Transcribe word for word the stretch of lines from the one containing "Given: Open the Burn tab" through the last line below.

◇ ◇ ◇ ◇

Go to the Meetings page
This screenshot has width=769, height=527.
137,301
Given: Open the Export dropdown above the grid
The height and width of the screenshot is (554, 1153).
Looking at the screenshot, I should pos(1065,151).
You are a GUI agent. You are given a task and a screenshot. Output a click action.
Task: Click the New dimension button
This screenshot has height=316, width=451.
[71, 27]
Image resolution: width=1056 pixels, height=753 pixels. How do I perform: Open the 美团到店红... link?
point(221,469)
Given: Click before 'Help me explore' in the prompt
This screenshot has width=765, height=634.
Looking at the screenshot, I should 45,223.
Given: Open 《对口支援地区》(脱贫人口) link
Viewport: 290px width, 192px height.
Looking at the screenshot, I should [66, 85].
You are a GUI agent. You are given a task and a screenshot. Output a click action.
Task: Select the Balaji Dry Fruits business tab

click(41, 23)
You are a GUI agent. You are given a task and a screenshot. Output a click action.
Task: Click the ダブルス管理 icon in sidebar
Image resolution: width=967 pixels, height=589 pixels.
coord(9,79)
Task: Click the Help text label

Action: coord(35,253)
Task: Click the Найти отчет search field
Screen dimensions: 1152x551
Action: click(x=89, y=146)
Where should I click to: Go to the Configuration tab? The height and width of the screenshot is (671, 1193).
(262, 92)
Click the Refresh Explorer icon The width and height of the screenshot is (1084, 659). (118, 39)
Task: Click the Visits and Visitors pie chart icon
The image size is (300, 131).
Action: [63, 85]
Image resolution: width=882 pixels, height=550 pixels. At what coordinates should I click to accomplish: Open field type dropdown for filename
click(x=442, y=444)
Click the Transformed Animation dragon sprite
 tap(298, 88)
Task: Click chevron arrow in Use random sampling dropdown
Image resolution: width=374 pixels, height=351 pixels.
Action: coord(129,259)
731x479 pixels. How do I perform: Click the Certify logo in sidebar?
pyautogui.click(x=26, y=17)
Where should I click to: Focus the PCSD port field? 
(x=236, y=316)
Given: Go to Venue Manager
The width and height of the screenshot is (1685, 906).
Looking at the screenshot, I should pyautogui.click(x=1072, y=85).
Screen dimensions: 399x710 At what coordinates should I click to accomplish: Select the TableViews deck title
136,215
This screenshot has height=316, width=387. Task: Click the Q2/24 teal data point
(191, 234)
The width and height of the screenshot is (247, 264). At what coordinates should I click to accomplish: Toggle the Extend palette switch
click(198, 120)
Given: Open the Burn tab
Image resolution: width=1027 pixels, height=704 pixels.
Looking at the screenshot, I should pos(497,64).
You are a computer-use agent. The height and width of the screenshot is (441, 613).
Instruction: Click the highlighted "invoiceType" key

◇ ◇ ◇ ◇

* _ANSWER IN FULL_
Given: Open the Burn tab
Image resolution: width=1027 pixels, height=704 pixels.
Looking at the screenshot, I should pos(497,64).
You are a computer-use agent. The height and width of the screenshot is (441, 613).
Instruction: Click the highlighted "invoiceType" key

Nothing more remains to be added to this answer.